Do and don’ts while awaiting medical assistance
Mark Stokoe of Netcare 911 said there are a few things which should be taken into consideration while one is waiting for medical assistance after a sport injury:
Neck injuries: In the case of neck injuries, rather be overcautious. If it’s a suspected neck injury, assuming the person is on the floor, he/she must not be moved.
Someone should kneel at the person’s head and place both hands so that they cover the side of the person’s face, temple and ear region, thus ensuring no movement of the head. A mishandled neck fracture could lead to permanent paralysis or even death.

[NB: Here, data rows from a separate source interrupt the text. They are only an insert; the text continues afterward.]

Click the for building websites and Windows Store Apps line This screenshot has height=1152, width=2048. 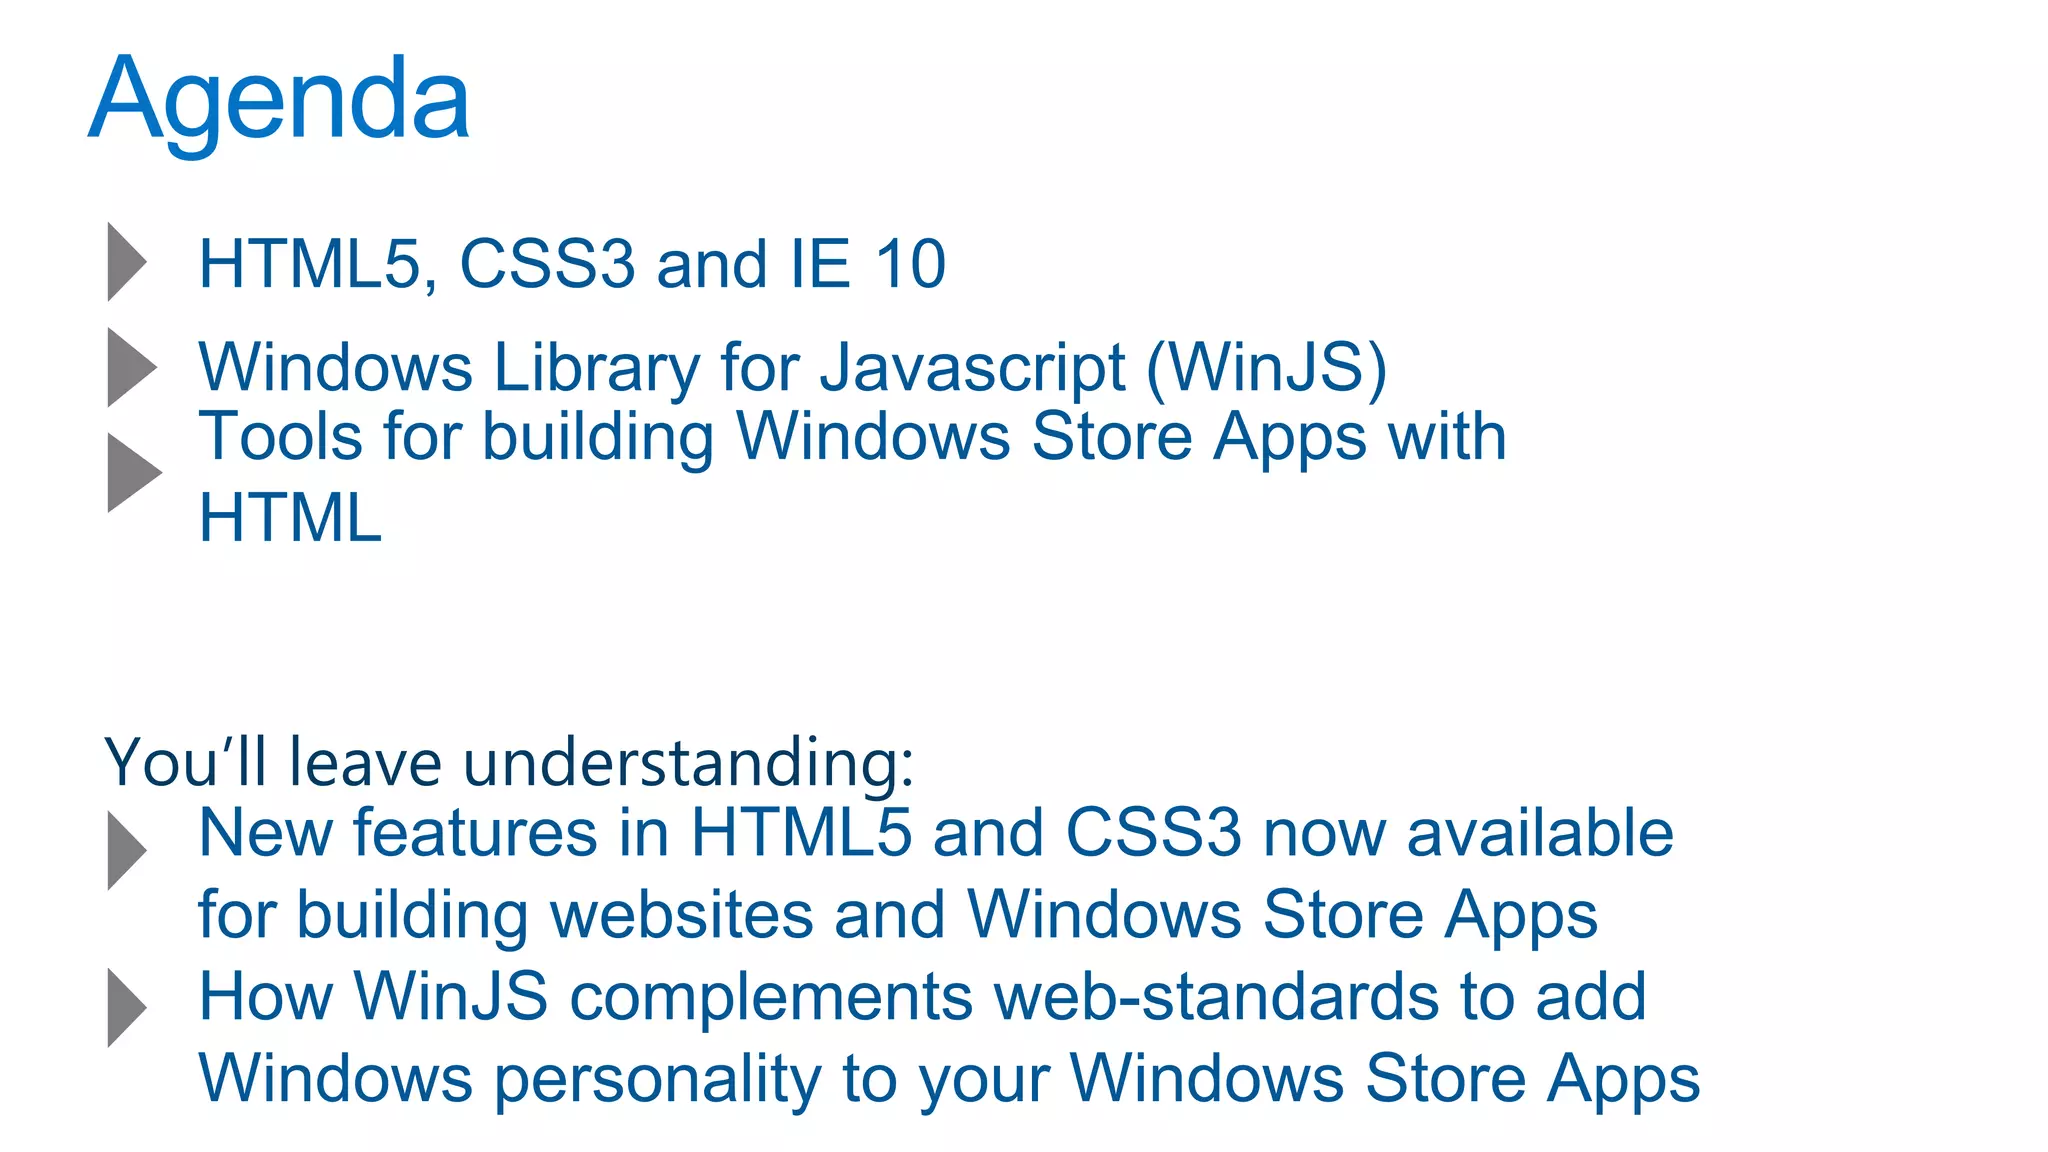(x=898, y=915)
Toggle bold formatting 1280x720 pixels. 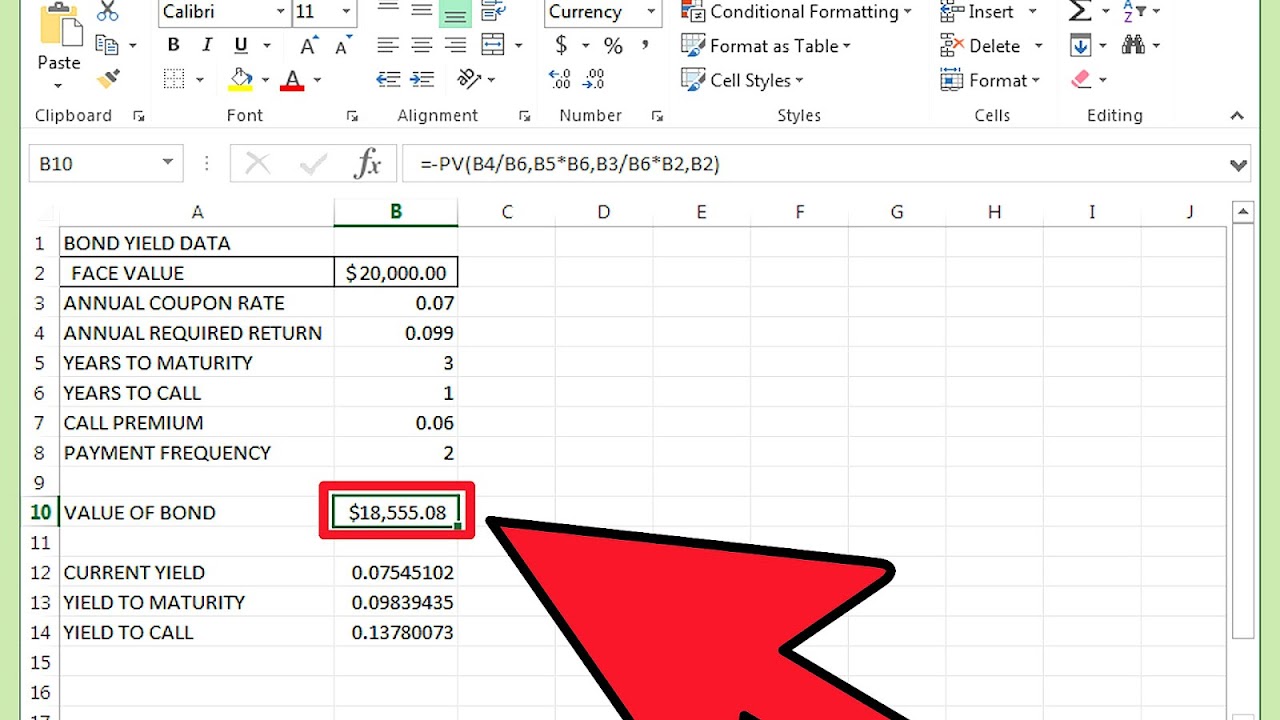172,45
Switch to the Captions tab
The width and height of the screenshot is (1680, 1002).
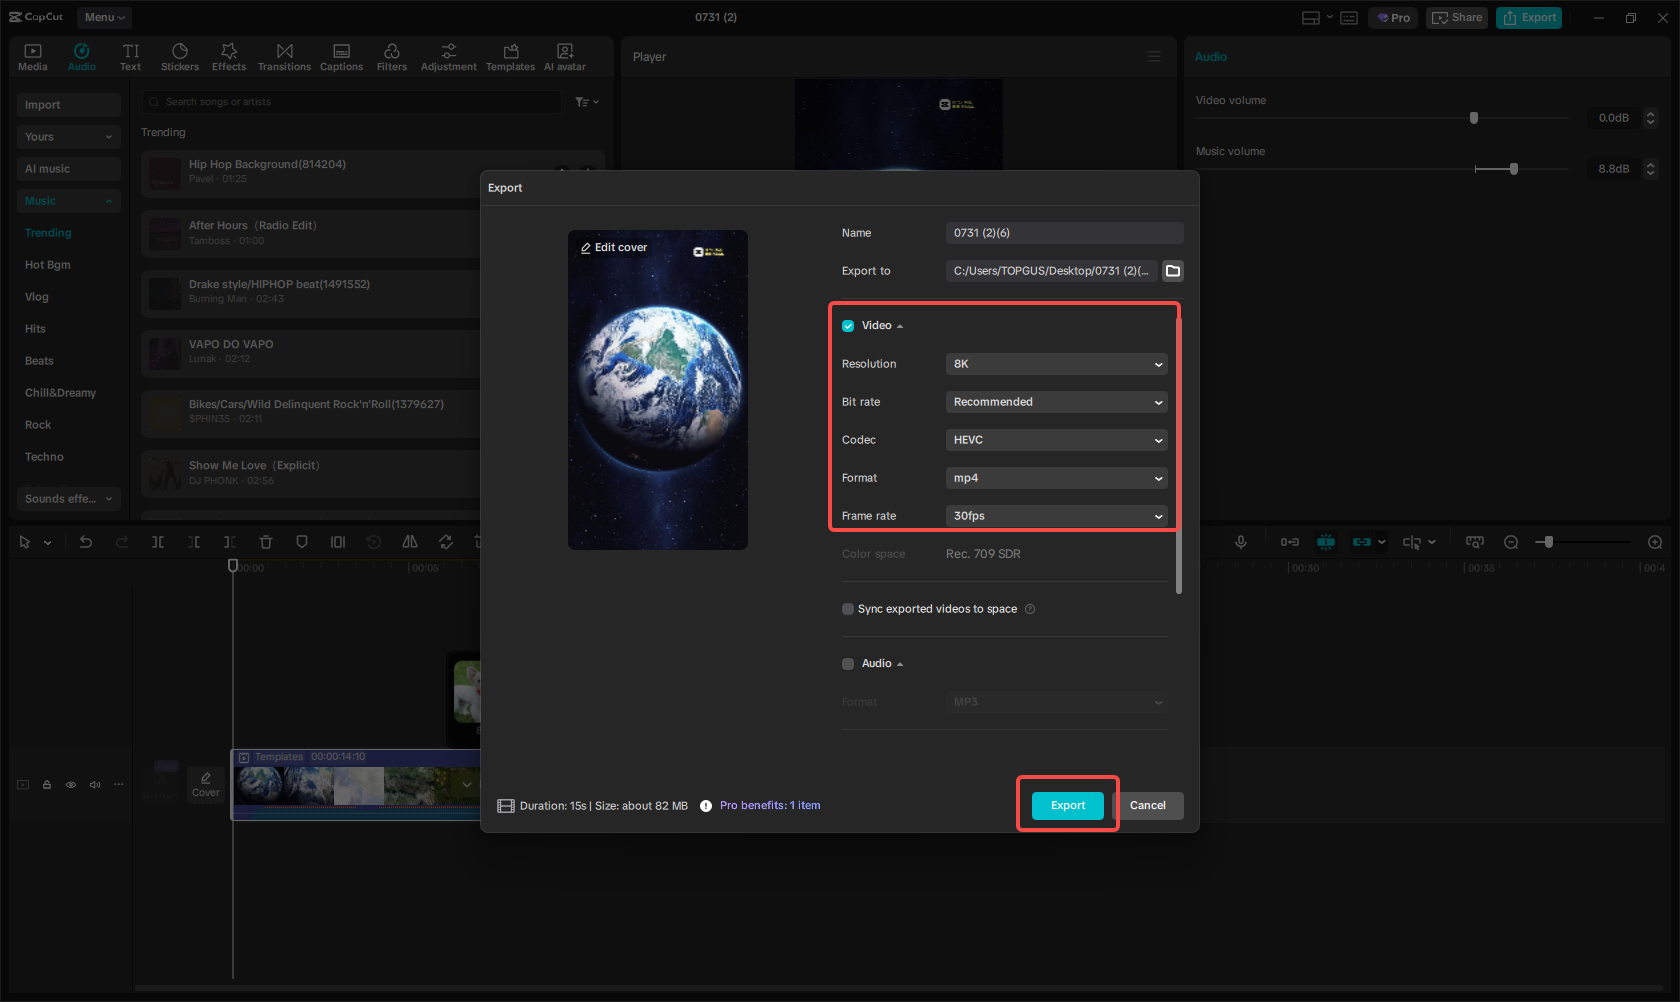click(x=341, y=57)
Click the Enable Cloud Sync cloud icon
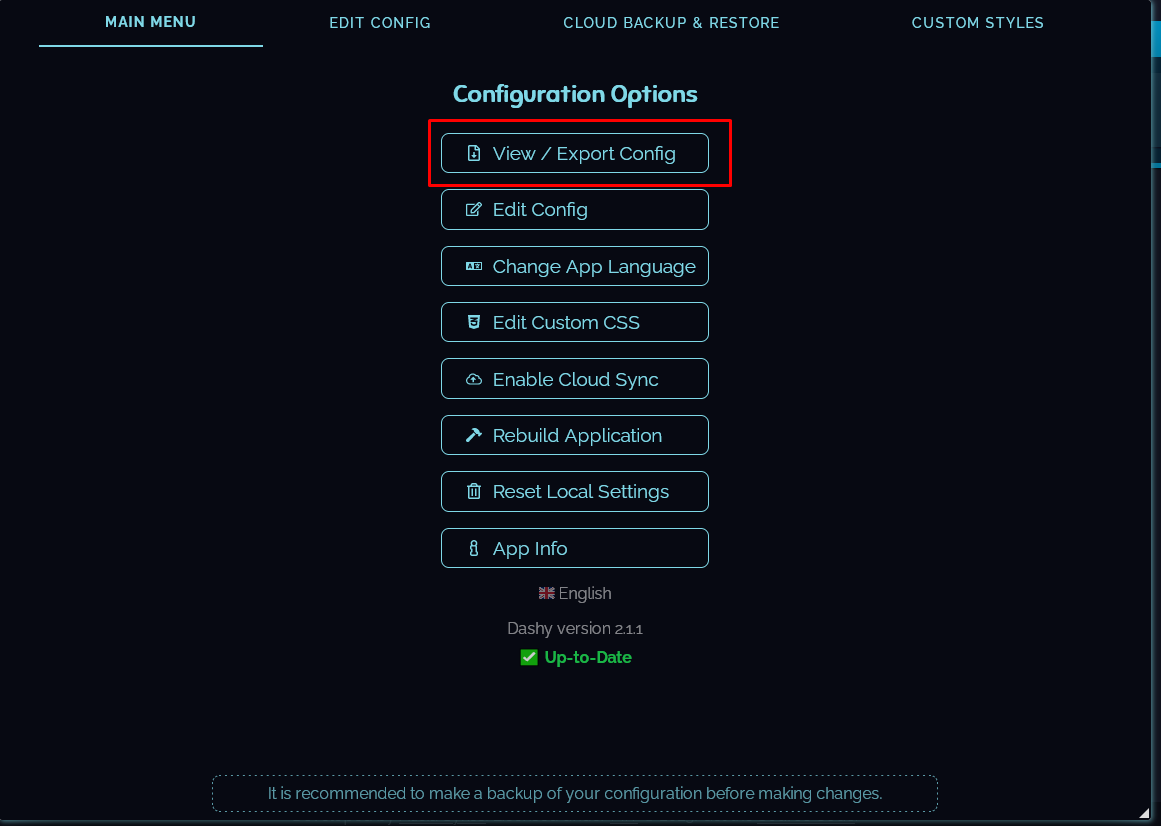This screenshot has width=1161, height=826. tap(472, 379)
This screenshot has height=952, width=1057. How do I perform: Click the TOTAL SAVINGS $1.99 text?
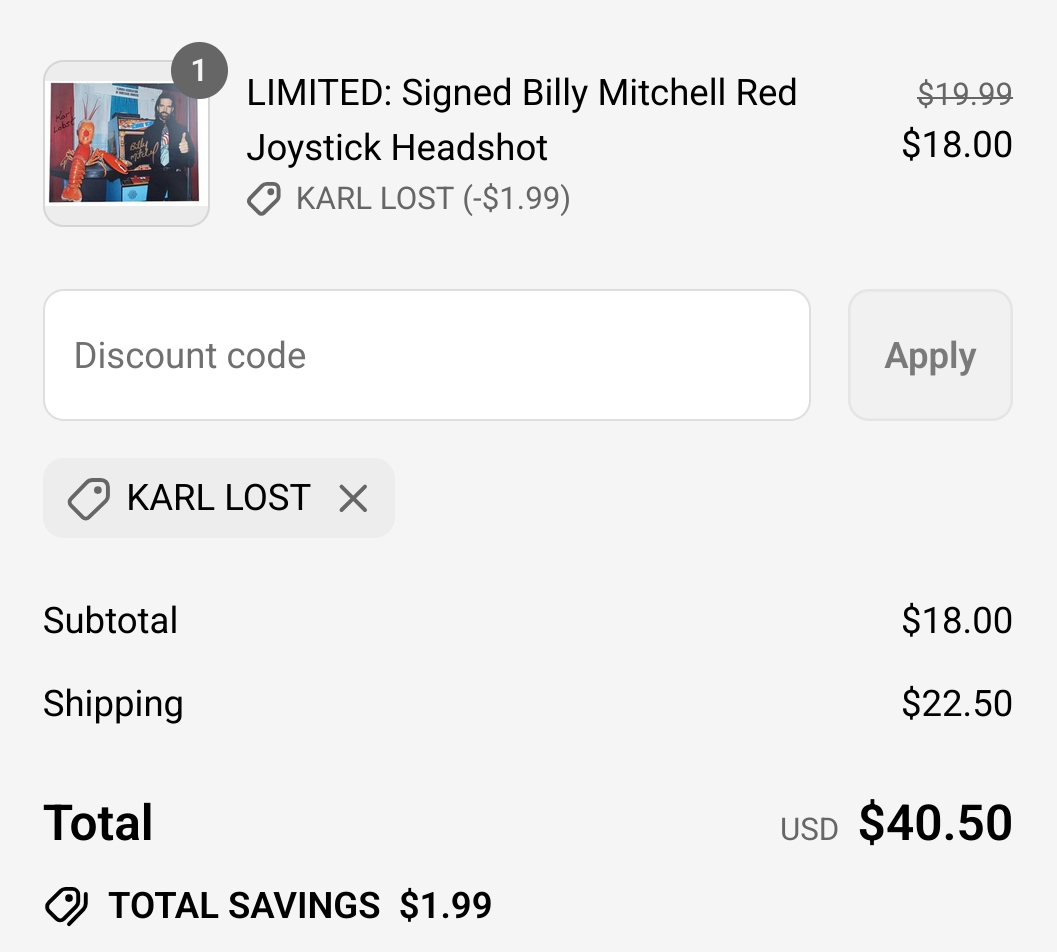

Any swelling, numbness, intense pain or tenderness should be taken seriously. Be especially aware if the person is lying in such a manner that their head, neck or back is in an awkward position, and if there is any sign of tingling, weakness or loss of sensation below the injury point, unable to move arms or legs.
Head injury or traumatic brain injury:To be dealt with the same as with a neck injury because an associated neck injury cannot be ruled out after major trauma or impact to the head. Remember in sports such as rugby, impact can be extremely high so it should go without saying that helmets must be used where applicable.
A sudden, blunt force to the head could lead to blood vessel damage which could lead to bleeding into or around the brain.
The effects of a head injury could range from mild concussion to coma, or even death. Ensure medical assistance is on the way, while trying to keep the person still and calm. (They may be uncooperative.) Look out for headache, nausea, confusion/disorientation, change in personality, and even aggression or seizures.
Fractures or dislocation:Do your best to keep the person still and calm as long as you know assistance is on the way. There is very little you can do as almost anything will cause extreme pain. Once help arrives, if applicable, analgesic will be administered before the limb is moved or a splint applied. In the case of bleeding, direct hard pressure with a wad of gauze will do much to stop the bleeding. Remember always to wear gloves and don't remove the wad of gauze for the whole duration that you are waiting for help to arrive.